## Entries shown
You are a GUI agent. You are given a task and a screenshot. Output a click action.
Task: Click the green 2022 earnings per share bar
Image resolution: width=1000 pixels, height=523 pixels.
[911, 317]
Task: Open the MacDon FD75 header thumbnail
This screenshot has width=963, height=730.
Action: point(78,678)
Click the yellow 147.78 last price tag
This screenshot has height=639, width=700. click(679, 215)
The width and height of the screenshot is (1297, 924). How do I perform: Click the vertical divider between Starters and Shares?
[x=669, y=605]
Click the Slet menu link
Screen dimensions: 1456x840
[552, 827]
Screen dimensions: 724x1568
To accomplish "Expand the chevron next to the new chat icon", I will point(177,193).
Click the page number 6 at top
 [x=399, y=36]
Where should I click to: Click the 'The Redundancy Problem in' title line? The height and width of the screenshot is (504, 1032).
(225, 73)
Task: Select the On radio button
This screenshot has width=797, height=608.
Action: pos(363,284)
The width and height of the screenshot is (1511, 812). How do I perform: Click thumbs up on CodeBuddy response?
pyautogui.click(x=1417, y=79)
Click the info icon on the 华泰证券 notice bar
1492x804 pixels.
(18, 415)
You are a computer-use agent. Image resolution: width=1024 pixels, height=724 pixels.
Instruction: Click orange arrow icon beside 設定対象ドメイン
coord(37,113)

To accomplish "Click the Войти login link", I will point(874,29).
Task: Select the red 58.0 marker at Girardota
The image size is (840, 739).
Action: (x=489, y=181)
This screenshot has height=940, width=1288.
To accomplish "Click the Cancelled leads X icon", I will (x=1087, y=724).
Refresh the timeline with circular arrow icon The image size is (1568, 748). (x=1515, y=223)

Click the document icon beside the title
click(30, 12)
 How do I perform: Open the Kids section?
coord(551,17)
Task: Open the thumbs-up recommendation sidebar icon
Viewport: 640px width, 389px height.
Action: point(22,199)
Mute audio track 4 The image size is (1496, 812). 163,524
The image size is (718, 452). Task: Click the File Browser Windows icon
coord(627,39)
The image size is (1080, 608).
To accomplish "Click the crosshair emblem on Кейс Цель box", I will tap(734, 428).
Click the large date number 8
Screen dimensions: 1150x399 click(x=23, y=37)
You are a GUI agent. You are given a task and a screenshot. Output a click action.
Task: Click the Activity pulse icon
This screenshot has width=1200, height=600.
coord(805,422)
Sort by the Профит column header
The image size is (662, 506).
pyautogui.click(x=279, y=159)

## Prompt
Retype the complete listing exactly.

## Written response
You are a GUI agent. You are given a task and a screenshot. Output a click action.
Task: Click the green 2022 earnings per share bar
Image resolution: width=1000 pixels, height=523 pixels.
[911, 317]
Task: Open the MacDon FD75 header thumbnail
This screenshot has width=963, height=730.
Action: point(78,678)
Click the yellow 147.78 last price tag
This screenshot has height=639, width=700. click(679, 215)
The width and height of the screenshot is (1297, 924). How do I perform: Click the vertical divider between Starters and Shares?
[x=669, y=605]
Click the Slet menu link
Screen dimensions: 1456x840
[552, 827]
Screen dimensions: 724x1568
To accomplish "Expand the chevron next to the new chat icon", I will point(177,193).
Click the page number 6 at top
 [x=399, y=36]
Where should I click to: Click the 'The Redundancy Problem in' title line? The height and width of the screenshot is (504, 1032).
(225, 73)
Task: Select the On radio button
This screenshot has width=797, height=608.
Action: pos(363,284)
The width and height of the screenshot is (1511, 812). How do I perform: Click thumbs up on CodeBuddy response?
pyautogui.click(x=1417, y=79)
Click the info icon on the 华泰证券 notice bar
1492x804 pixels.
(18, 415)
You are a computer-use agent. Image resolution: width=1024 pixels, height=724 pixels.
Instruction: Click orange arrow icon beside 設定対象ドメイン
coord(37,113)

To accomplish "Click the Войти login link", I will point(874,29).
Task: Select the red 58.0 marker at Girardota
The image size is (840, 739).
Action: (x=489, y=181)
This screenshot has height=940, width=1288.
To accomplish "Click the Cancelled leads X icon", I will (x=1087, y=724).
Refresh the timeline with circular arrow icon The image size is (1568, 748). (x=1515, y=223)

Click the document icon beside the title
click(30, 12)
 How do I perform: Open the Kids section?
coord(551,17)
Task: Open the thumbs-up recommendation sidebar icon
Viewport: 640px width, 389px height.
Action: point(22,199)
Mute audio track 4 The image size is (1496, 812). 163,524
The image size is (718, 452). Task: Click the File Browser Windows icon
coord(627,39)
The image size is (1080, 608).
To accomplish "Click the crosshair emblem on Кейс Цель box", I will tap(734, 428).
Click the large date number 8
Screen dimensions: 1150x399 click(x=23, y=37)
You are a GUI agent. You are given a task and a screenshot. Output a click action.
Task: Click the Activity pulse icon
This screenshot has width=1200, height=600.
coord(805,422)
Sort by the Профит column header
The image size is (662, 506).
pyautogui.click(x=279, y=159)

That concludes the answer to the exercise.